O Grêmio sofreu neste domingo sua maior derrota sob o comando de Luís Castro: 3 a 0 para o Atlético-MG, na Arena MRV. Ao fim da partida, a torcida do Galo entoou o tradicional 'olé', gesto que simbolizou a superioridade do mandante e a incapacidade do Tricolor de impor jogo em momentos decisivos.

É a maior diferença sofrida pelo clube no ano; até então o placar mais elástico havia sido o 4 a 2 no Gre-Nal da primeira fase do Gauchão, em janeiro. No Brasileirão, o time gaúcho ainda não venceu fora de casa. A campanha da temporada acumula 14 derrotas em 45 jogos, com 17 vitórias e 14 empates — e resultados como 3 a 1 para o Corinthians e 3 a 2 para o Bolívar (em La Paz) já haviam sinalizado fragilidades em confrontos de maior pressão.

Horas antes do jogo, o executivo Paulo Pelaipe havia reafirmado a confiança na equipe técnica e defendido uma 'mudança de cultura' no clube.

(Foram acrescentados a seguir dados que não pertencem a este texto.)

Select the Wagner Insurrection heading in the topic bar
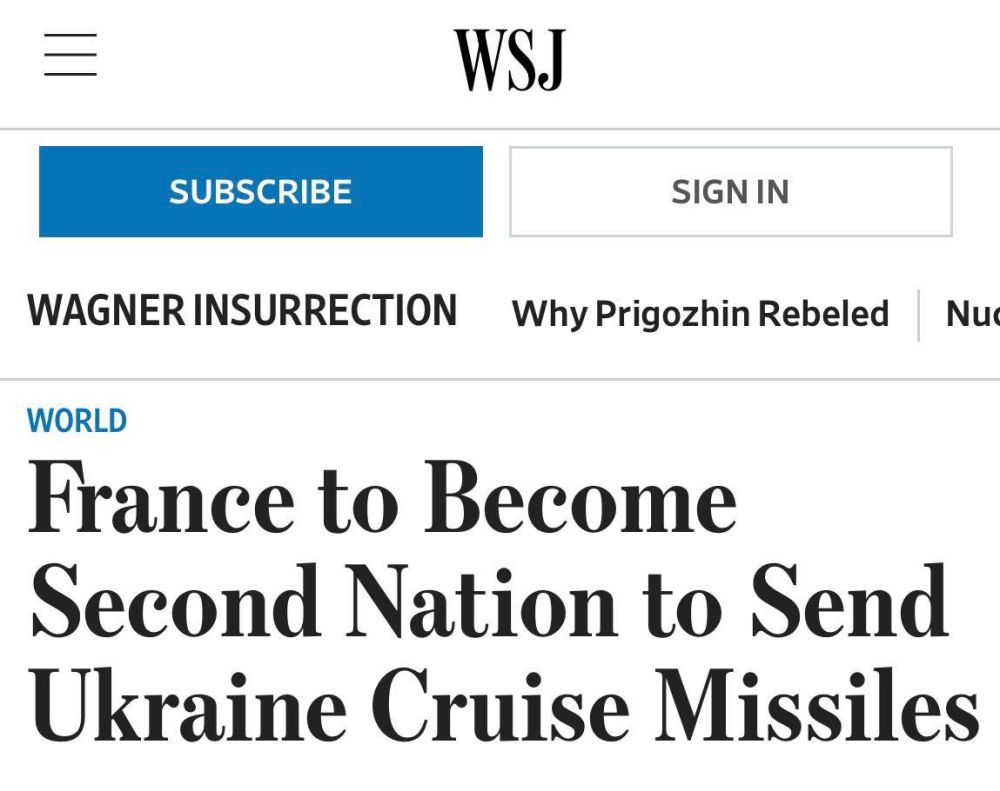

A larga derrota em Belo Horizonte, porém, amplia o desgaste sobre Luís Castro e levanta dúvidas sobre se a estratégia de preservação do treinador é sustentável diante de resultados que corroem a paciência da torcida e a credibilidade da direção.

No plano prático, o revés escancara a necessidade de ajustes táticos e de atitude, especialmente em partidas fora de casa. Mais do que perder pontos, o Grêmio perde autoridade em campo: a diretoria terá de decidir se mantém a aposta no projeto de médio prazo ou se adota medidas imediatas para evitar que o desgaste se torne uma crise mais ampla dentro do clube.